If the ventrogluteal muscle has been selected as the injection muscle, instruct your patient to lay on their side, exposing the selected hip. Locate the greater trochanter and the iliac crest. Place the palm of the hand on the patient's hip, with the thumb on the patient's greater trochanter. Point the index finger at the patient's anterior iliac crest. Then spread the middle finger toward the back of the patient, forming a "V." The needle injection site is located between the knuckles of the index and middle fingers.

Once the injection site has been located, don a pair of non-sterile gloves. If the patient has a latex allergy, be sure to use non-latex gloves to avoid allergic reactions. According to the CDC, it is unnecessary to clean the injection area with an alcohol prep pad, unless the skin is visibly soiled or dirty.

Next, obtain the prepared syringe. Hold the syringe between the thumb and index finger of your dominant hand and remove the needle cap with your non-dominant hand. Then, using your non-dominant hand, pull the patient's skin taut between the thumb and forefinger, pushing the adipose tissue approximately 1 inch away from the muscle. In one quick motion, insert the needle at a 90° angle into the patient's muscle. This is called the "z-track technique," which prevents the medication from leaking into the subcutaneous tissue.

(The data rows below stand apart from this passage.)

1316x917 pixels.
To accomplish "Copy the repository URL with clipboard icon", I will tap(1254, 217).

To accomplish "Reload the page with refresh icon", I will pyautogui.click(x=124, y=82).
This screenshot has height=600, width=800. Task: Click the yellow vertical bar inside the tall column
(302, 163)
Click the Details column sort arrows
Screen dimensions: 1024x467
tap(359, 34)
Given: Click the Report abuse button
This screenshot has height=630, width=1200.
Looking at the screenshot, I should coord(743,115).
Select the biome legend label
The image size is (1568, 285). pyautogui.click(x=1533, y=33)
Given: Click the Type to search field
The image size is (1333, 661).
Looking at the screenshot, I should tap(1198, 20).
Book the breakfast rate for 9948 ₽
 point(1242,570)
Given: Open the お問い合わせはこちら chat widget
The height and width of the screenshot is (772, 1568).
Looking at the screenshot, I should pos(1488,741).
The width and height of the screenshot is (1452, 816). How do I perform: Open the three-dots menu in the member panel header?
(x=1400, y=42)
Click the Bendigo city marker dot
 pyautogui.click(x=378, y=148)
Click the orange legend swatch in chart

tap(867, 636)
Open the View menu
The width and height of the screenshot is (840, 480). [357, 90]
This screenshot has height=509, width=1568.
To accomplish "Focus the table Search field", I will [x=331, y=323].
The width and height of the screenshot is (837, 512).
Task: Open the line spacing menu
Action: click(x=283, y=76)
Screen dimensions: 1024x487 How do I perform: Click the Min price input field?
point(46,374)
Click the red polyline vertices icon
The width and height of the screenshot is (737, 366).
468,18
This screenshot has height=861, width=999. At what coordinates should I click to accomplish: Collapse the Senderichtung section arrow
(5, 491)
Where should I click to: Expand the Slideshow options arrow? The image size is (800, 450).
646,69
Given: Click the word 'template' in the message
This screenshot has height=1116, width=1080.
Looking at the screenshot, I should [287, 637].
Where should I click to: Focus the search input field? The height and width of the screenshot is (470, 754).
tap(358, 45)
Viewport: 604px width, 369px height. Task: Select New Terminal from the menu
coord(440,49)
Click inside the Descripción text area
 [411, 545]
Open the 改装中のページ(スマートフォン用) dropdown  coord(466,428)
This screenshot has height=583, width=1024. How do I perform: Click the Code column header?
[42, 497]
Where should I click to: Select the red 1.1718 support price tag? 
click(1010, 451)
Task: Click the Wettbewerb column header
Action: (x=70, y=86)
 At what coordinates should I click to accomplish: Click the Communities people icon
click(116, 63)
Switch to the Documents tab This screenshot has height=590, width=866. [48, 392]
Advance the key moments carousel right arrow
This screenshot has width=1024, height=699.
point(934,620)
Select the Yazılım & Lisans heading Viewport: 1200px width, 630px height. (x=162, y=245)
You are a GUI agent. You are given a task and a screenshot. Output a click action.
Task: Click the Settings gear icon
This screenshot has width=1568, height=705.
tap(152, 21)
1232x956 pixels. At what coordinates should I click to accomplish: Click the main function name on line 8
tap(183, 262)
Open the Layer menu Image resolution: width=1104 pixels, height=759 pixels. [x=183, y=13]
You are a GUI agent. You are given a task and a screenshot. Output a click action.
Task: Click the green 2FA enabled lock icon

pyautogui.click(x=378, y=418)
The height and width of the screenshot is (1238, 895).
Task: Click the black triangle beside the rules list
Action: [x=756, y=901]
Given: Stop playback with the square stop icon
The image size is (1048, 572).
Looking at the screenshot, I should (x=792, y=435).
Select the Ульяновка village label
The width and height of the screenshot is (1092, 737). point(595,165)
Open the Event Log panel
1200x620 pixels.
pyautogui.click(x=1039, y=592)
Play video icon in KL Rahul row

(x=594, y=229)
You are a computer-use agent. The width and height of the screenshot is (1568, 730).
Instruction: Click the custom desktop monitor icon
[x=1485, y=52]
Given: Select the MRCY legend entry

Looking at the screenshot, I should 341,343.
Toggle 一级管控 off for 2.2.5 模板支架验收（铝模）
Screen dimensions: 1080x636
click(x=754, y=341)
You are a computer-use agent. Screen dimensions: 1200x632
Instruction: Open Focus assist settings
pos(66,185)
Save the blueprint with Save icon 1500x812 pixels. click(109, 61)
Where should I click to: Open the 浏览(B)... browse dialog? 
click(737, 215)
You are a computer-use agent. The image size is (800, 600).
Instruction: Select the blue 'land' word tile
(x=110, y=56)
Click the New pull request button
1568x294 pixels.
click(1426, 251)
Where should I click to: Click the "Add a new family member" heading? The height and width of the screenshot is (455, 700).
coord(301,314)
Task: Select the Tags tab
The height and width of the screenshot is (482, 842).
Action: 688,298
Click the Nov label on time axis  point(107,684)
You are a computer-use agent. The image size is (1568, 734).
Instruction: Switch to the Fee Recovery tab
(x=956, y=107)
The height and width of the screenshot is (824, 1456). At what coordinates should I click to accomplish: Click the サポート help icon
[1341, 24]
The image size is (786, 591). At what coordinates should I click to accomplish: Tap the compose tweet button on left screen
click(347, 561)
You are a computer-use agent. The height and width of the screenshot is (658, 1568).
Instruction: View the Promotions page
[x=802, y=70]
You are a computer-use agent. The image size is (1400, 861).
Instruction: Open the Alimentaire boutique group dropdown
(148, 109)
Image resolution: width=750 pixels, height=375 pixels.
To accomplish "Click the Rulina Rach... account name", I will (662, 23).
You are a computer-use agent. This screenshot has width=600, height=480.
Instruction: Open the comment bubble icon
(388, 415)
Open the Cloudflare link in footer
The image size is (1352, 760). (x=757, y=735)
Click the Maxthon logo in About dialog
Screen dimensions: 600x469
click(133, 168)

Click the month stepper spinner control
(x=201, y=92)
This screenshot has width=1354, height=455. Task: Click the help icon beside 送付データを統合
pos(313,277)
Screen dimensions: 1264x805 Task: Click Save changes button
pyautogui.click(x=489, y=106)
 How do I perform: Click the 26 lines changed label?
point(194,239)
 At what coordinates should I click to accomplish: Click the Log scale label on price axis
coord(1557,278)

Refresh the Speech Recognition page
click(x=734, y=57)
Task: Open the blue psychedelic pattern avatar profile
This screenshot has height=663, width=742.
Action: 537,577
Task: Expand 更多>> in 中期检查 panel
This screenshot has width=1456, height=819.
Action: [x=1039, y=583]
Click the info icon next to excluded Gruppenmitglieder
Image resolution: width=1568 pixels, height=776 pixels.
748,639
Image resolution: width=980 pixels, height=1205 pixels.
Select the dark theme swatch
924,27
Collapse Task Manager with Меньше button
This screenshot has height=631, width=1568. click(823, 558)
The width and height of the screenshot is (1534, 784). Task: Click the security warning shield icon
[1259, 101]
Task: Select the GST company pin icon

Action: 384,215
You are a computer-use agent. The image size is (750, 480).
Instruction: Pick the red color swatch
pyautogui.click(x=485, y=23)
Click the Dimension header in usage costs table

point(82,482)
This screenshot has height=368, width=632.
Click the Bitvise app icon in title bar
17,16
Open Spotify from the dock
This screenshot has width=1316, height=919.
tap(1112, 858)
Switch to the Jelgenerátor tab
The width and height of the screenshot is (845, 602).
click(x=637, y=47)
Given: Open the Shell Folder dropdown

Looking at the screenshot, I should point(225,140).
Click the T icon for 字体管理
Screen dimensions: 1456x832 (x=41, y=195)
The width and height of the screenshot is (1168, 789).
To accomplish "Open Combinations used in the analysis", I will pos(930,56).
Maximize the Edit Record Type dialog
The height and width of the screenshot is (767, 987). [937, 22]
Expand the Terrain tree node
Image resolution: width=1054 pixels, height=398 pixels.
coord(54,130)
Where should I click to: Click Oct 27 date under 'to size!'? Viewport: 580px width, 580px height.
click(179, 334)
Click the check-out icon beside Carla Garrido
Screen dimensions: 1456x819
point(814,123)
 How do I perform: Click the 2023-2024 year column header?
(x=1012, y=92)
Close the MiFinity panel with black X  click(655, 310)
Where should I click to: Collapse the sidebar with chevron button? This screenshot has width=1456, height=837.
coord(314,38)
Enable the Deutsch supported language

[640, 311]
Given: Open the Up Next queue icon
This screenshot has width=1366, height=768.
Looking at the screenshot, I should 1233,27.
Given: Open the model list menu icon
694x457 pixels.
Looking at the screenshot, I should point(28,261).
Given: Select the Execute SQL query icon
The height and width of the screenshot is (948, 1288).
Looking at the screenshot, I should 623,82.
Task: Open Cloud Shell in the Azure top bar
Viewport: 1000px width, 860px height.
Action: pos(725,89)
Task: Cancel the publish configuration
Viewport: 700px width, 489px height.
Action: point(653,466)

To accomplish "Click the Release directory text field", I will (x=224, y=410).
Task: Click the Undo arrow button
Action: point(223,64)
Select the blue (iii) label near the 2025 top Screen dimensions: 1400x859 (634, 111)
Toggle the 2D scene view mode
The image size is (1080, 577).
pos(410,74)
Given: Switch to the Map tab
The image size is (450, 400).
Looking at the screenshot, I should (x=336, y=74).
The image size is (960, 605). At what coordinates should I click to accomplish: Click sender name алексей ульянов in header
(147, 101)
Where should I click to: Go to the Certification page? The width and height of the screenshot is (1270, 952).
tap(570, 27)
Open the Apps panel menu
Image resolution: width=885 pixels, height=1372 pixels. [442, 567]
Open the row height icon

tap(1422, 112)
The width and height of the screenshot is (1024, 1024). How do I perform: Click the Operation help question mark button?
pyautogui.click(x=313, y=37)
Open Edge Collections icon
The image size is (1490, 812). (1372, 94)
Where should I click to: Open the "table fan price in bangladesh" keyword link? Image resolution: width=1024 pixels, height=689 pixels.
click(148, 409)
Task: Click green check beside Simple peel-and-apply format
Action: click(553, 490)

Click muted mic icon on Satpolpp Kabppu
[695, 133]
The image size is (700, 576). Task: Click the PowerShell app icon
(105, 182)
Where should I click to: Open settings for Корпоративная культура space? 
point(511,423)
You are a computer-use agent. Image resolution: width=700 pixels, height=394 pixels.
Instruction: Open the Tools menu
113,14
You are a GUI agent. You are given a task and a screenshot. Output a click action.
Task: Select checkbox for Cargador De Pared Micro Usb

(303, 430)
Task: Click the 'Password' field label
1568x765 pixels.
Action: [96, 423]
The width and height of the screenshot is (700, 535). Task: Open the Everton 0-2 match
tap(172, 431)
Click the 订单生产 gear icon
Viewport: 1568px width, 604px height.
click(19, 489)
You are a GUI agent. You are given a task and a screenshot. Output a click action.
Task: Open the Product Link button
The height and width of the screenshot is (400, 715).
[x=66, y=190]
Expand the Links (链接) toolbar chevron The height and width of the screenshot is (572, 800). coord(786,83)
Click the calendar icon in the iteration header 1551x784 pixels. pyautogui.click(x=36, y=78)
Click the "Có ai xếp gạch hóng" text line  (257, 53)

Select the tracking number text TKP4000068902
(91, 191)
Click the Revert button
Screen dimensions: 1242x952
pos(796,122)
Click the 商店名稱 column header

Slowly press the syringe plunger down with the thumb or index finger to inject the medication into the patient. The medication should be administered at a rate of 1 milliliter per 10 seconds. The syringe needle may be stabilized into the patient's skin with the non-dominant hand. When the medication administration is complete, slowly remove the needle from the patient. Engage the needle safety device with the thumb and immediately discard the syringe and needle into the sharps container.

If blood is observed at the injection site, apply an adhesive bandage or cotton ball with silk/paper tape over the area. Then help the patient adjust their gown and bed linens. Next, remove the non-sterile gloves and immediately discard them, along with any other trash. Then thoroughly wash your hands for 10-20 seconds.

Finally, complete the required documentation in the patient's electronic MAR. Be sure to document the medication administration time, date, location, and any other facility-required information. Before leaving the patient's room, instruct the patient to immediately report any unusual reactions to the medication, such as injection site pain, redness, or swelling, to the nursing staff. Then exit the patient's room and thoroughly wash your hands again.

"Selecting the injection site for the administration of IM medications is very important. Immunizations and medication doses between 1-2 milliliters should be administered in the deltoid muscle. Medication doses between 2-3 milliliters should be administered in the ventrogluteal muscle."

"Common IM injection errors include administering large medication volumes into the deltoid muscle and selecting long needles in patients with small amounts of muscle tissue. These errors can lead to a needle hitting a nerve, adipose tissue, or bone, which may cause osteomyelitis"

"As with any injection, improper technique when recapping a needle may lead to a "needle stick" injury, and failure to create a taut surface or hesitating with the injection may result in needle-tip contamination. Therefore, all nurses must adherence to safe needle practices to safely and effectively administer IM injections."

You've just watched a JoVE video on the preparation and administration of IM injections. You should have a better understanding of IM injection sites and factors involved in site and needle selection, and you should also be aware of the critical protocol steps for safe and effective delivery of IM medications. As always, thanks for watching!